■ Task prompt:
Starting at the line that contains "Image resolution: width=1756" and ending with the line that contains "pos(340,53)", output the items below as a numbered list, omitting any blank lines.

■ Stored data:
══════════════════════════════
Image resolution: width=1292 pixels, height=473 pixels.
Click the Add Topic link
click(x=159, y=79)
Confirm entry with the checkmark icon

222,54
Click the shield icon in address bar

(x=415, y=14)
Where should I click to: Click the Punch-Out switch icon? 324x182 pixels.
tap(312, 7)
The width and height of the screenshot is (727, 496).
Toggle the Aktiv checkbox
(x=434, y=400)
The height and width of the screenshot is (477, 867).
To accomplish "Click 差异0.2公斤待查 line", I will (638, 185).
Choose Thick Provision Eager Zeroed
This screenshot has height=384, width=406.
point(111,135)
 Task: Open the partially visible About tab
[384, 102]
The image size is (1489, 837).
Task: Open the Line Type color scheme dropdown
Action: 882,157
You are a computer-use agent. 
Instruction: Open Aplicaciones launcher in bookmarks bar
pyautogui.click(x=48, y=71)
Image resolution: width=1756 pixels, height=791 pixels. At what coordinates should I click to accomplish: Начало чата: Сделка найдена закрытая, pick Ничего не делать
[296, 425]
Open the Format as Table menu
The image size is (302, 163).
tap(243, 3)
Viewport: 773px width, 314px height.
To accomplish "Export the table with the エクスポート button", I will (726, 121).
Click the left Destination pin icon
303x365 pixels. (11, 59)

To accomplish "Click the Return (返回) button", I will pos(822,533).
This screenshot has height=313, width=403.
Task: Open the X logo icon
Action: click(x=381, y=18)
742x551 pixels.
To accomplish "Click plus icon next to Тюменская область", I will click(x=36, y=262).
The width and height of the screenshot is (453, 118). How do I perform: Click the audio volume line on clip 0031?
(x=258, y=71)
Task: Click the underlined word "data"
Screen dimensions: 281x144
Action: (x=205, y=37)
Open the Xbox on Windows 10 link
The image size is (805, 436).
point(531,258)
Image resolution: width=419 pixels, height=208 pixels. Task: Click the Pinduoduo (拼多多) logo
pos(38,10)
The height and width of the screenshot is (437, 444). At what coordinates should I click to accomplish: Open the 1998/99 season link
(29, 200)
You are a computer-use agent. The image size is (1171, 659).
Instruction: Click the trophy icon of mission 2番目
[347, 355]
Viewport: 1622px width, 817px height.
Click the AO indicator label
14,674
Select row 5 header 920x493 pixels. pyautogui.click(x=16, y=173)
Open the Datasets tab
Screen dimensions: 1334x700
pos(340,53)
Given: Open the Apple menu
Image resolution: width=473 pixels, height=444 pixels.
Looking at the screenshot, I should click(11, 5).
══════════════════════════════
■ Result of the exercise:
1. Image resolution: width=1756 pixels, height=791 pixels. At what coordinates should I click to accomplish: Начало чата: Сделка найдена закрытая, pick Ничего не делать
2. [296, 425]
3. Open the Format as Table menu
4. The image size is (302, 163).
5. tap(243, 3)
6. Viewport: 773px width, 314px height.
7. To accomplish "Export the table with the エクスポート button", I will (726, 121).
8. Click the left Destination pin icon
9. 303x365 pixels. (11, 59)
10. To accomplish "Click the Return (返回) button", I will pos(822,533).
11. This screenshot has height=313, width=403.
12. Task: Open the X logo icon
13. Action: click(x=381, y=18)
14. 742x551 pixels.
15. To accomplish "Click plus icon next to Тюменская область", I will click(x=36, y=262).
16. The width and height of the screenshot is (453, 118). How do I perform: Click the audio volume line on clip 0031?
17. (x=258, y=71)
18. Task: Click the underlined word "data"
19. Screen dimensions: 281x144
20. Action: (x=205, y=37)
21. Open the Xbox on Windows 10 link
22. The image size is (805, 436).
23. point(531,258)
24. Image resolution: width=419 pixels, height=208 pixels. Task: Click the Pinduoduo (拼多多) logo
25. pos(38,10)
26. The height and width of the screenshot is (437, 444). At what coordinates should I click to accomplish: Open the 1998/99 season link
27. (29, 200)
28. You are a computer-use agent. The image size is (1171, 659).
29. Instruction: Click the trophy icon of mission 2番目
30. [347, 355]
31. Viewport: 1622px width, 817px height.
32. Click the AO indicator label
33. 14,674
34. Select row 5 header 920x493 pixels. pyautogui.click(x=16, y=173)
35. Open the Datasets tab
36. Screen dimensions: 1334x700
37. pos(340,53)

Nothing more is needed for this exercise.